Para finalizar, gostaria de citar uma não-ficção, e que acho de extrema importância para o entendimento da história do século XX: A Era dos Extremos, de Eric Hobsbawn. Esse livro é uma análise das transformações políticas, sociais e econômicas do "curto século XX" (que teria começado na Primeira Guerra e terminado em 1989, com a queda do Muro de Berlim), amarrando-o ao "longo século XIX" (que sociologicamente teria começado na Revolução Francesa e terminado na Primeira Guerra Mundial). Hobsbawn trata as décadas também desta forma, como os anos 50, que teria começado em 1946, no fim da Segunda Grande Guerra, e terminado em 1963, com o assassinato de JFK.

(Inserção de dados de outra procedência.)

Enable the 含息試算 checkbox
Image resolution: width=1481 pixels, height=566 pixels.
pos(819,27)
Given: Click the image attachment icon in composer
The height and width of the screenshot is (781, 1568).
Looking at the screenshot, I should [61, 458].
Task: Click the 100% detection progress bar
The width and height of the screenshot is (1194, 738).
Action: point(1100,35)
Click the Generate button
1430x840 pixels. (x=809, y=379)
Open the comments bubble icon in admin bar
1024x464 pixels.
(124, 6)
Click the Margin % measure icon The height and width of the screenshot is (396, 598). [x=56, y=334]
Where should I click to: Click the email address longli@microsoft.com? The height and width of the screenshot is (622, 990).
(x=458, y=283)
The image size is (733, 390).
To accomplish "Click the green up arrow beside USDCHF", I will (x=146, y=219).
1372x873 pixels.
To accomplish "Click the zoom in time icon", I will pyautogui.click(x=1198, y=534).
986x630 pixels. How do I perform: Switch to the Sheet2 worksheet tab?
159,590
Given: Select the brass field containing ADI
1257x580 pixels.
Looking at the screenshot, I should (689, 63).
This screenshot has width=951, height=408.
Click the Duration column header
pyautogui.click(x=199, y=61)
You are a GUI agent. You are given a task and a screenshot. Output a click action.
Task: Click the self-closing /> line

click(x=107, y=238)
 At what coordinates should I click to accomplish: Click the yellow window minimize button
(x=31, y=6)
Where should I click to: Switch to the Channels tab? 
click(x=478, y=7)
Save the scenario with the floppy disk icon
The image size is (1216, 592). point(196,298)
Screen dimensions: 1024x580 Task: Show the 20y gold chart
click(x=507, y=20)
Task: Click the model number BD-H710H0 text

Enfim, uma leitura bastante indicada, ótimo ponto de partida, uma vez que nos abre um panorama de cada época, suas conseqüências atuais sobre o mundo e sobre nós mesmos, o que somos e por que somos.
Li sobre os vários livros listados e lembrei que entre os que mais me marcaram estão: Clarice Lispector, todos, e Thomas Mann (alemão, filho de mãe brasileira de Paraty/RJ), A Montanha Mágica. Que protagonista, que história, recomendo.